I know that this kind of question may sound not very good to you. But I just wanted to
ask you that what is the best way to become perfectly effective and professional with
good knowledge in rails.
I’m a software developer with almost 2.5-3 years of experience. a TDD, BDD and craftsmanship
enthusiast. For the past year I’ve been hacking some stuff in Ruby and for the past 6 months
I’ve been reading about rails and practicing on it. Not full time but I spent a fair amount of time
on this. I’ve read Ruby on Rails Tutorial by Michael Hartl and wrote the application completely
myself too. I also made some changes to it according to best practices of OO and separation of
concerns, etc. for faster tests, more flexibility and maintainability, etc.
I’m currently reading Rails 3 in Action by Ryan Bigg and Yehuda Katz and making some changes
to that application too for the same reasons.

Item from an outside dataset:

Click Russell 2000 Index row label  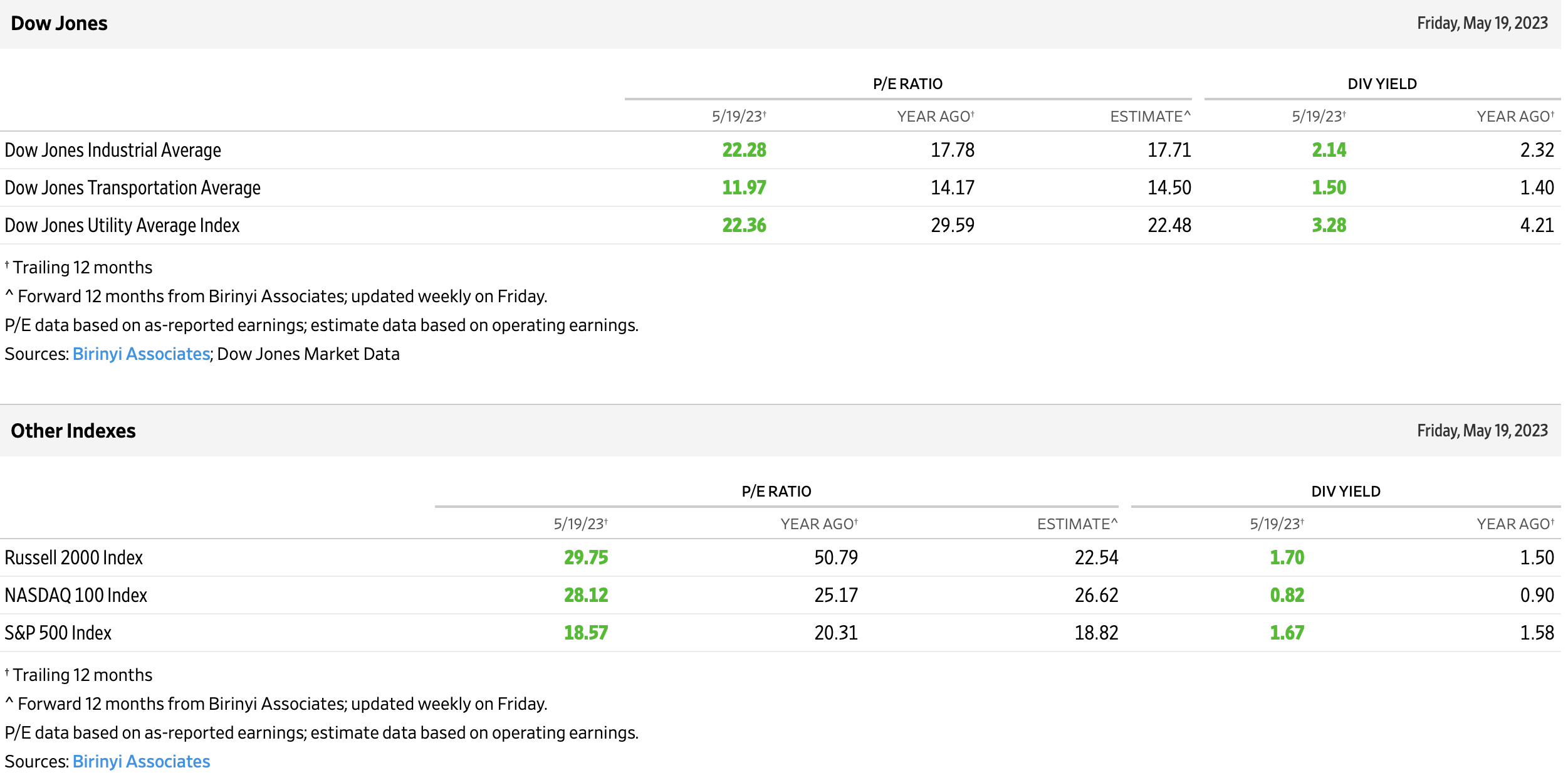74,557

I’ve been doing some other kinds of practice and readings on rails development too (including watching some
railscasts by Ryan Bates etc.)
I just wanted to ask you guys what should I do for becoming really effective and professional in rails development
with great knowledge in that area?
I really appreciate your helps and advice on this. Thanks in advance for your guidance.
Best Regards
Hi Sam, I am also in almost similar situation. I am about to finish
Rails Tutorial by Michael Hartl.
I have plans to read "Well Grounded Rubyist" for Ruby and "The Rails
Way" for Rails. Also have plans to watch railscasts.
Apart from that I have joined free course "Software Engineering for
Software as a Service" by coursera.org. This course teaches the
engineering fundamentals for long-lived software using the
highly-productive Agile development method for Software as a Service
(SaaS) using Ruby on Rails.
I request group members to suggest us how to proceed further and
become a good rails developer.
Thanks a lot guys, I really appreciate your responses.

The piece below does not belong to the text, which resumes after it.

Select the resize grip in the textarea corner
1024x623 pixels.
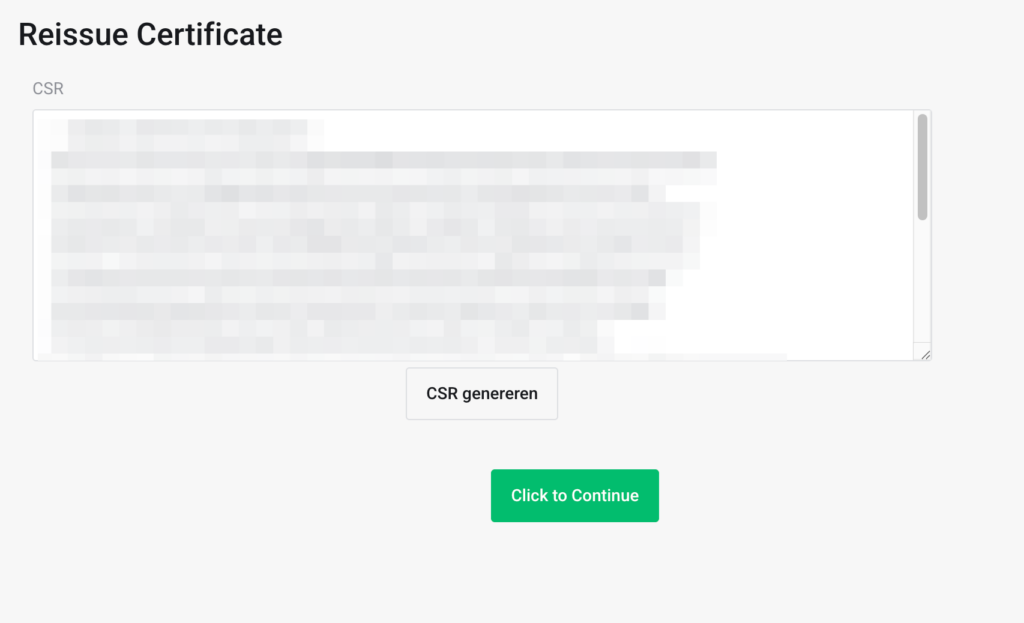tap(925, 354)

Tutorials can say good things about popular gems and some common practices
in rails development, etc.
And I think one of the things that we should do is trying to not to make the mistakes
that already exist in rails projects. In most of the rails projects that I’ve seen
there’s no good OO design and mixing responsibilities is a common thing.
Fat models and slow unit-tests are bad ideas which can be easily found
in rails projects. We should strive for better separation of concerns and
SOLID design in our application.
These things can make good differences in the apps we write.